▶ Problem A: Edit the records from their start up to and including the line with "configure-button: Configurer is": change "screenshot" to "capture" and leave everything else as it is. Return only those lines.

In the solid-state image sensor according to the aforementioned aspect, a position in which a potential well for storing electrons is formed is switched between a region under a prescribed transfer gate electrode and a region under a transfer gate electrode other than the region under the prescribed transfer gate electrode during an imaging period, using at least two transfer gate electrodes among a plurality of the transfer gate electrodes. According to this structure, an averaging procedure can be performed for dark currents generated in the regions under a plurality of the transfer gate electrodes, whereby variation in the dark currents generated in the regions under a plurality of the transfer gate electrodes can be suppressed.

In this case, the position in which the potential well for storing electrons is formed is preferably switched between the region under the prescribed transfer gate electrode and the region under the other transfer gate electrode a plurality of times during the imaging period. According to this structure, variation in the dark currents generated in the regions under a plurality of the transfer gate electrodes can be easily suppressed.

In the solid-state image sensor according to the aforementioned aspect, the transfer gate electrode preferably includes a plurality of first transfer gate electrodes located in the vicinity of the boundary part between the pixels and a second transfer gate electrode so arranged as to be held between the plurality of first transfer gate electrodes, and the plurality of first transfer gate electrodes and the second transfer gate electrode are preferably switched between an ON state and an OFF state during the imaging period. According to this structure, during the imaging period, potential wells for storing electrons can be formed in the regions under the plurality of first transfer gate electrodes and the second transfer gate electrode in the same pixel respectively. Thus, an averaging procedure can be performed for dark currents generated in the regions under the plurality of first transfer gate electrodes and the second transfer gate electrode in the same pixel during the imaging period, whereby variation in the dark currents generated in the regions under the plurality of first transfer gate electrodes and the second transfer gate electrode can be suppressed.

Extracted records
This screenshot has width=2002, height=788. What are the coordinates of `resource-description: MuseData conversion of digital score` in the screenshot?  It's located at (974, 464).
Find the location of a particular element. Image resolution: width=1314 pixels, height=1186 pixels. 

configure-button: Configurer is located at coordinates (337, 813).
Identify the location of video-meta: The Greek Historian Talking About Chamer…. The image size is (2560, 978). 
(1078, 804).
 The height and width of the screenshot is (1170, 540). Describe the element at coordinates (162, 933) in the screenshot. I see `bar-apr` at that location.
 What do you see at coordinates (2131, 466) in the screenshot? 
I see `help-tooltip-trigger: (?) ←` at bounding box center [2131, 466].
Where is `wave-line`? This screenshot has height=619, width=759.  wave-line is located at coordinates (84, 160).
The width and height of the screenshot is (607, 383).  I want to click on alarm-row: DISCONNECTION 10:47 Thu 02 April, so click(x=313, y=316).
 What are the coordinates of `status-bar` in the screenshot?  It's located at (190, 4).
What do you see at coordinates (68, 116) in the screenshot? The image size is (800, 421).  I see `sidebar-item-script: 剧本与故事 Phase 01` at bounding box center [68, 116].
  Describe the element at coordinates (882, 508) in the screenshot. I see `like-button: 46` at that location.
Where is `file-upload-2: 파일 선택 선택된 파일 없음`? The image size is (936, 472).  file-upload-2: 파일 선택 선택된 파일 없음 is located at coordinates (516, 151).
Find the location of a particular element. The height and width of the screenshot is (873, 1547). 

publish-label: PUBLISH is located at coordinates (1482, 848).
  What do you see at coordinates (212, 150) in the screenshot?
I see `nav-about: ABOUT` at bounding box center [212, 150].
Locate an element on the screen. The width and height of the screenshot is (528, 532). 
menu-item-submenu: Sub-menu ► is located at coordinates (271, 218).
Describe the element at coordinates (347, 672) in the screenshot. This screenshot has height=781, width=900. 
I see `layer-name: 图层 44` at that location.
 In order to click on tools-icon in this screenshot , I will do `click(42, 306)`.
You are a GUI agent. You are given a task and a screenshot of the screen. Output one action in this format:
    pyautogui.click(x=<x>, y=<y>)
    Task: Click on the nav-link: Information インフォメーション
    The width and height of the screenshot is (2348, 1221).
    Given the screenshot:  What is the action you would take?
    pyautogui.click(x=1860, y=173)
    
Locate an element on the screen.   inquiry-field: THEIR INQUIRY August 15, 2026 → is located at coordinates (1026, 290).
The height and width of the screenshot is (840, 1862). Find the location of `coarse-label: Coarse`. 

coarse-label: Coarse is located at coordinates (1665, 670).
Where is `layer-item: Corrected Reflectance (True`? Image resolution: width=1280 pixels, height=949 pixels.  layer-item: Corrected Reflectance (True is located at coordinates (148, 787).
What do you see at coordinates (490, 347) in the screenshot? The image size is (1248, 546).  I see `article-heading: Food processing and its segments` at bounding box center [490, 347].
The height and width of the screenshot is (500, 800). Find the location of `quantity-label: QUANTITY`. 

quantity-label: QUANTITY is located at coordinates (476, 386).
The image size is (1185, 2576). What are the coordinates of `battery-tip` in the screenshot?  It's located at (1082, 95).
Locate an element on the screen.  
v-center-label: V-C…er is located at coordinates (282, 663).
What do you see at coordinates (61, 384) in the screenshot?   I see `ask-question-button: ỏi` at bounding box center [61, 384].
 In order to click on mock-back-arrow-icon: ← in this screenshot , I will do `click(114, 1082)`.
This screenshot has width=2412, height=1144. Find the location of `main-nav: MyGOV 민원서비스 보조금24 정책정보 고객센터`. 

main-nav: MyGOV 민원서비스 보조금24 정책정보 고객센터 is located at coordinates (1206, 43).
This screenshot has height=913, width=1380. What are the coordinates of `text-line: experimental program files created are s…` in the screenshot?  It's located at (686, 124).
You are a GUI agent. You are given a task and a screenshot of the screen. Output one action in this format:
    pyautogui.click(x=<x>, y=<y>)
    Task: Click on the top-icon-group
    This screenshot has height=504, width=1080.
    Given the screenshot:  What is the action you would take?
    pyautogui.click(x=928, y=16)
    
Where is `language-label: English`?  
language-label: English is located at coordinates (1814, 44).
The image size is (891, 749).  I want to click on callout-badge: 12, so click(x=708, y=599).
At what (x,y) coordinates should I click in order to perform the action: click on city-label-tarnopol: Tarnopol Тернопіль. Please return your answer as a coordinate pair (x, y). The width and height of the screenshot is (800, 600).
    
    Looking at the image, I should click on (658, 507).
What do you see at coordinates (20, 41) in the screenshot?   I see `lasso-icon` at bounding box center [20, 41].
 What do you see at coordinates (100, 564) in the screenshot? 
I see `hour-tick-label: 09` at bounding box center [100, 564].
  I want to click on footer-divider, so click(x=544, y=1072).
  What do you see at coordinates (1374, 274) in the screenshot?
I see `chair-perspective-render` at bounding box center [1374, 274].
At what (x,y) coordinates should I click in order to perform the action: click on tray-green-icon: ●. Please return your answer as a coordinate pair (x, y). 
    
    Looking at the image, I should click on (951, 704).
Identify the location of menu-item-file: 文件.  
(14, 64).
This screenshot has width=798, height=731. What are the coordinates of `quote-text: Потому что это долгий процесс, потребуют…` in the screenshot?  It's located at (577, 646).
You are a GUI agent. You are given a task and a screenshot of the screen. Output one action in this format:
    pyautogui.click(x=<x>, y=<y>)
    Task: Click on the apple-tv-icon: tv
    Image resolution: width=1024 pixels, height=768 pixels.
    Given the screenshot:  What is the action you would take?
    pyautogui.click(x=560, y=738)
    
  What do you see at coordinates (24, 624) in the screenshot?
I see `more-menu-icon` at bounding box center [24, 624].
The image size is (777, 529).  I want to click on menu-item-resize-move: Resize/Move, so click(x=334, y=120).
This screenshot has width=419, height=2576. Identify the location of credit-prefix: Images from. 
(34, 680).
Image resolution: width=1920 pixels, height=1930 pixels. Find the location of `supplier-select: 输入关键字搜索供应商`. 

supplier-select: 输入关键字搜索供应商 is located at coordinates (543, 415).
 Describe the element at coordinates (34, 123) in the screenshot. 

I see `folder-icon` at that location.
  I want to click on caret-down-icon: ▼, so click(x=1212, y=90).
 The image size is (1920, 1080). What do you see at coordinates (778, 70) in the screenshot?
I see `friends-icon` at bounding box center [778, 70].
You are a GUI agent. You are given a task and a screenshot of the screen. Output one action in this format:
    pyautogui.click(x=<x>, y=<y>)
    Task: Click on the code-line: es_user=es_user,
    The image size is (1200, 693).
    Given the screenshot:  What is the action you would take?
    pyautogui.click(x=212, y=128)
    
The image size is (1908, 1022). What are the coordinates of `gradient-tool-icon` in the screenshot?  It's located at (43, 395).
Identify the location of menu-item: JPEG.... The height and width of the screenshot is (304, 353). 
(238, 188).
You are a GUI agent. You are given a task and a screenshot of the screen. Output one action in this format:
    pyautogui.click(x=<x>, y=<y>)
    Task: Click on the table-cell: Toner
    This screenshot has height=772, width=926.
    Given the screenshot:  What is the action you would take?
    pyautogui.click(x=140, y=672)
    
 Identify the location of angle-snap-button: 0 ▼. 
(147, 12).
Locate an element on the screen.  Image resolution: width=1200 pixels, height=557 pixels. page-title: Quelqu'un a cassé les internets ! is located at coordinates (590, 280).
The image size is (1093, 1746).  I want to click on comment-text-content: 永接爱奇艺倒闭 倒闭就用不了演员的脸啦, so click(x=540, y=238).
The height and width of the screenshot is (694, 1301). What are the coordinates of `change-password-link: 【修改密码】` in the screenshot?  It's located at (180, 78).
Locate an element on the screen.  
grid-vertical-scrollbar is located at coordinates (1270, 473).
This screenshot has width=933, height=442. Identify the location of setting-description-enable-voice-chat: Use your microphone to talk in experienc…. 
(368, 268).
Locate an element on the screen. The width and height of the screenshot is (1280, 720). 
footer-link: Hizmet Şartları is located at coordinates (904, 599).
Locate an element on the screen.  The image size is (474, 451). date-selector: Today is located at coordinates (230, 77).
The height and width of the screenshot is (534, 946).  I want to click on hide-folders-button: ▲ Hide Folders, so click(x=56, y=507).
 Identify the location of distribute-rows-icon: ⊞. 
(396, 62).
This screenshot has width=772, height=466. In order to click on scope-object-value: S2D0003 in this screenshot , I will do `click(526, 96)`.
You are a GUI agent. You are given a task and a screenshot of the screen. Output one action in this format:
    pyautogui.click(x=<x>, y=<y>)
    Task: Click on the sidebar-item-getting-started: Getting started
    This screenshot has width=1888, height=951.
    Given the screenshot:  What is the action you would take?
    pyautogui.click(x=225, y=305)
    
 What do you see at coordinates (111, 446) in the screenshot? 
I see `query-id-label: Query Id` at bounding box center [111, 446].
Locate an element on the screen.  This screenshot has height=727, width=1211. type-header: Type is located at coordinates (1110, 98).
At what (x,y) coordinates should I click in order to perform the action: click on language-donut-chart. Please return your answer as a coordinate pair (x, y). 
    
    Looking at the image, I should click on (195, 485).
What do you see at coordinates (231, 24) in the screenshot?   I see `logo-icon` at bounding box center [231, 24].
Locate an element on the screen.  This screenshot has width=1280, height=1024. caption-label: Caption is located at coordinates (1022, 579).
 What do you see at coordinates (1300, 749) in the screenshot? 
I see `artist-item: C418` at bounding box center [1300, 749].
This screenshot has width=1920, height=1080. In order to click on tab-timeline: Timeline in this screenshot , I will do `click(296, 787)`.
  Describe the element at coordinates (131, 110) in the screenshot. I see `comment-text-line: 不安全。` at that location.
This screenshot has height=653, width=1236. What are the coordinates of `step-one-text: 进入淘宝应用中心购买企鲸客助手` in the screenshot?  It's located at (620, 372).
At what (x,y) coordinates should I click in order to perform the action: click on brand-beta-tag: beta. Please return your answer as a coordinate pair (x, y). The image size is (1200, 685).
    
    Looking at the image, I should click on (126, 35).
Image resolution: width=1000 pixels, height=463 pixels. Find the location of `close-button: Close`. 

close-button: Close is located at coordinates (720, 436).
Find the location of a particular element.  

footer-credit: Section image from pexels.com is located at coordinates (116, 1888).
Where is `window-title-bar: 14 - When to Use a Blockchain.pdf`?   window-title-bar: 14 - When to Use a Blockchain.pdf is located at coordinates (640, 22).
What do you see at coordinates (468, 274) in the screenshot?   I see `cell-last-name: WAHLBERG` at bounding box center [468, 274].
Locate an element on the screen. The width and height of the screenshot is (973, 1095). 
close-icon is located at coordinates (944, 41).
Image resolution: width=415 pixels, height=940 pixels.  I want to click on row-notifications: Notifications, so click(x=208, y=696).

▶ Problem B: In the passage on the solid-state image sensor, list every arrangement that is described as preferable, meaning each statement that uses the word "preferably".

▶ Your response A:
This capture has width=2002, height=788. What are the coordinates of `resource-description: MuseData conversion of digital score` in the capture?  It's located at (974, 464).
Find the location of a particular element. Image resolution: width=1314 pixels, height=1186 pixels. 

configure-button: Configurer is located at coordinates (337, 813).

▶ Your response B:
- The position in which the potential well for storing electrons is formed is switched between the region under the prescribed transfer gate electrode and the region under the other transfer gate electrode a plurality of times during the imaging period.
- The transfer gate electrode includes a plurality of first transfer gate electrodes located in the vicinity of the boundary part between the pixels. It also includes a second transfer gate electrode arranged so as to be held between the plurality of first transfer gate electrodes.
- The plurality of first transfer gate electrodes and the second transfer gate electrode are switched between an ON state and an OFF state during the imaging period.